▶ [本文]
########################################
2013年度「日本再興戦略」において、「全ての健康保険組合に対し、レセプト等のデータの分析、それに基づく加入者の健康保持増進のための事業計画として『データヘルス計画』の作成・公表、事業実施、評価等の取り組みを求める」ことが掲げられた。厚生労働省は2015年度に第1期となる「データヘルス計画」を全健保から提出させ、各健保は計画に基づく取り組みを開始した。超高齢社会が急速に進展する日本では、従業員の健康づくりも企業にとって、重要な経営課題となっている。
このような状況の中、実は「データヘルス計画」が始まる以前、データヘルスという言葉自体が一般化する前から先進的な取り組みを行っていた企業がある。ICT利活用と環境構築の技術を融合し、独自性の高い「働く場」「学ぶ場」を創造している内田洋行だ。
そこで本記事では、内田洋行 取締役常務執行役員 経営管理本部長の秋山慎吾氏と、内田洋行健康保険組合 常務理事の松井陽一氏に、データヘルスへの取り組みを開始した経緯や成果などを伺った。
########################################
保存データ

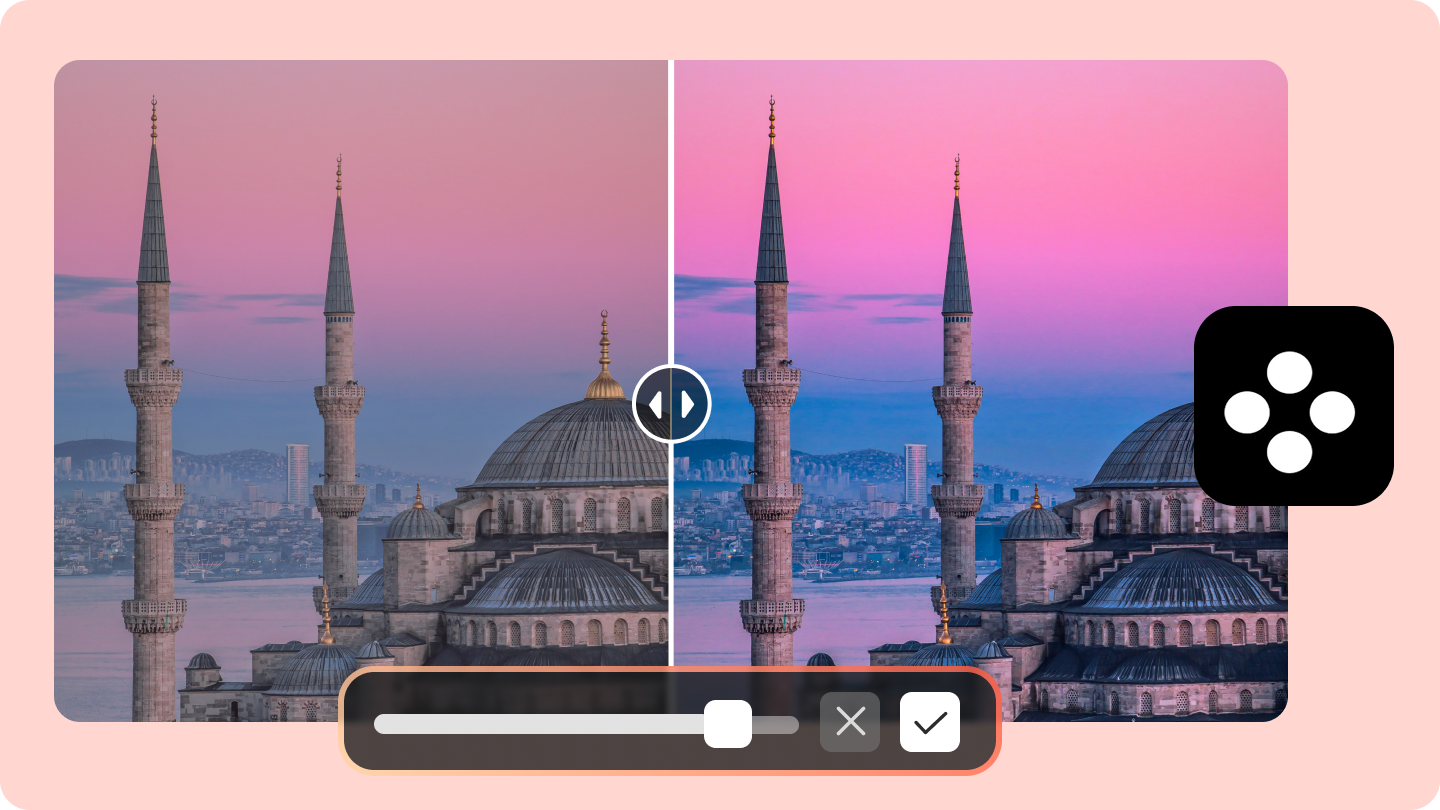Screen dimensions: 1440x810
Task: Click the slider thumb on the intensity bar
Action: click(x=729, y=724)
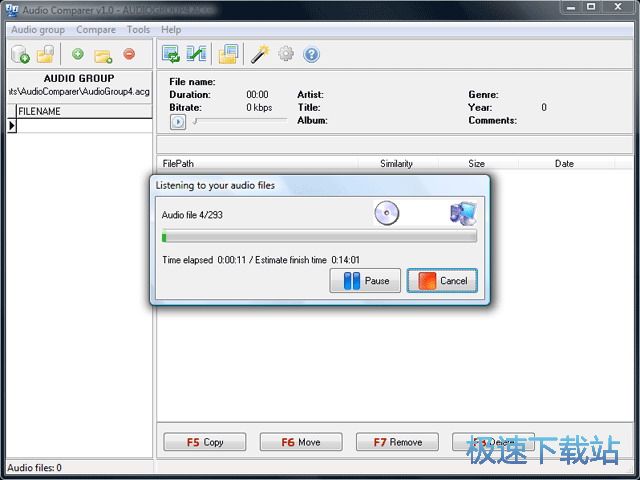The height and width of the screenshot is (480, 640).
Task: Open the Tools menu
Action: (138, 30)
########################################
▶ [実施事項] 本文に記載されている役職名をすべて挙げてください。

▶ [完成した課題]
・取締役常務執行役員
・経営管理本部長
・常務理事